“Nothing in life is certain except death, taxes and the second law of thermodynamics.”
— Seth Lloyd
“The best measure of a man’s honesty isn’t his income tax return. It’s the zero adjust on his bathroom scale.”
— Arthur C. Clarke
Delaware City voters will decide a school levy issue next month, and all Delaware County voters will pass judgment on continued funding for Preservation Parks of Delaware County (full disclosure: as Judge of the Probate Court I appoint the members of the Preservation Parks board). All of this comes on the heels of the triennial property value reassessments conducted by the Delaware County Auditor’s Office.
With all the talk of mills (inside and out), reduction factors, renewals, replacements and permanent improvements, the tax talk can make your head spin. So, just how do property taxes work, and how does the property tax reassessment affect them?
County Auditors are required by Ohio law to reappraise the value of property every six years. They don’t all do it in the same year, but Delaware, Licking, Franklin and Pickaway counties were all conducting reappraisals this year. The last cycle, in 2011, occurred during the early stages of recovery from a major recession and a collapse in the real estate market. That market is currently very, very healthy in Delaware County, as reflected by the recent sales prices of residential properties across the board.
So does that mean that schools, parks, senior services and other levy funded programs will see a huge increase in funding? In a word: NO. Absolutely not. So, why not?
There are two kinds of property tax in Ohio. There is a base rate of up to 10 mills that eligible political subdivisions can collect without the need for voter approval. That’s called “inside millage.” (10 mills mean $10 per $1,000 of taxable value.) Any property tax beyond that has to be approved by a vote- those are voted tax levies, and they are also collected in mills.
These voted tax levies do not increase because of increases in property value. They can go up because of new construction that increases the overall tax pool. So when reappraisals happen, there is a “reduction factor” applied to the levy.
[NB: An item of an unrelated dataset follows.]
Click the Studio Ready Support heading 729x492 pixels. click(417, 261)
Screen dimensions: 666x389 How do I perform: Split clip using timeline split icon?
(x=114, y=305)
This reduces the effective tax rate so that the voted levy collects the same amount of tax revenue as was collected in the prior year. That amount of tax revenue is collected from the entire tax base, not just a single property. So if the average reappraisal value goes up by 10 percent and your value goes up 30 percent, then you’re still going to pay more because your value has increased by more in proportion to the average increase. If your value goes up 5 percent and the average goes up 10 percent, then you’re going to pay slightly less. But in either case, the levy is only going to collect the amount from the entire tax base that it collected in the prior year. For example, it is estimated that the Emergency Operating levy for the Delaware City Schools, listed on the ballot at 8.35 mills, would actually be collected at only 7.6 mills in the first year of collection since that reduced rate is what would actually be needed to bring in the dollar amount authorized in the measure.
The only place voted levies can collect more money is on new construction — the new housing development that got built down the street that wasn’t there at all when the levy was passed. The levy is applied to those new houses and that “new” tax value gets collected too. Of course, those new houses are also sending new kids into the school district.
But the bottom line is that if the voted levy was collecting $5 million on $5 billion of taxable property value, it’s still going to collect the same $5 million in tax revenue from the houses and businesses that made up the initial $5 billion of property value even though the values have increased, because the effective tax rate would be reduced proportionately. The voted levy will only collect more tax revenue if new construction has been added to the tax base.
The reassessment does nothing to change the overall collection amount.
The next question is whether the levy you are voting on is a renewal levy or a replacement levy. If a taxing entity comes back for a “renewal” levy, that levy collects at the original tax rate with the reduction factors in place. If a taxing entity asks for a “replacement” levy, the new levy collects at the new tax value. Taxing entities can also ask for a combined levy, as Preservation Parks is doing this year. 0.6 mills of the Preservation Parks levy this year is a renewal and 0.3 mills of the levy are new. The renewal levy of 0.6 mills will be collected at the same rate as last year, with all of the reduction factors in place, thus reducing the effective rate of the renewal levy for residential properties to 0.57 mills.
Thus, in order to assess the effect of a levy on your property taxes, you have to know what kind of levy it is and what your new taxable value is. But know that the reassessment is not an automatic windfall for existing levies. Election Day is Nov. 7. You can view a sample ballot and check your voting location online at www.delawareboe.org.
David Hejmanowski is Judge of the Probate/Juvenile Division of the Delaware County Delaware County Court of Common Pleas.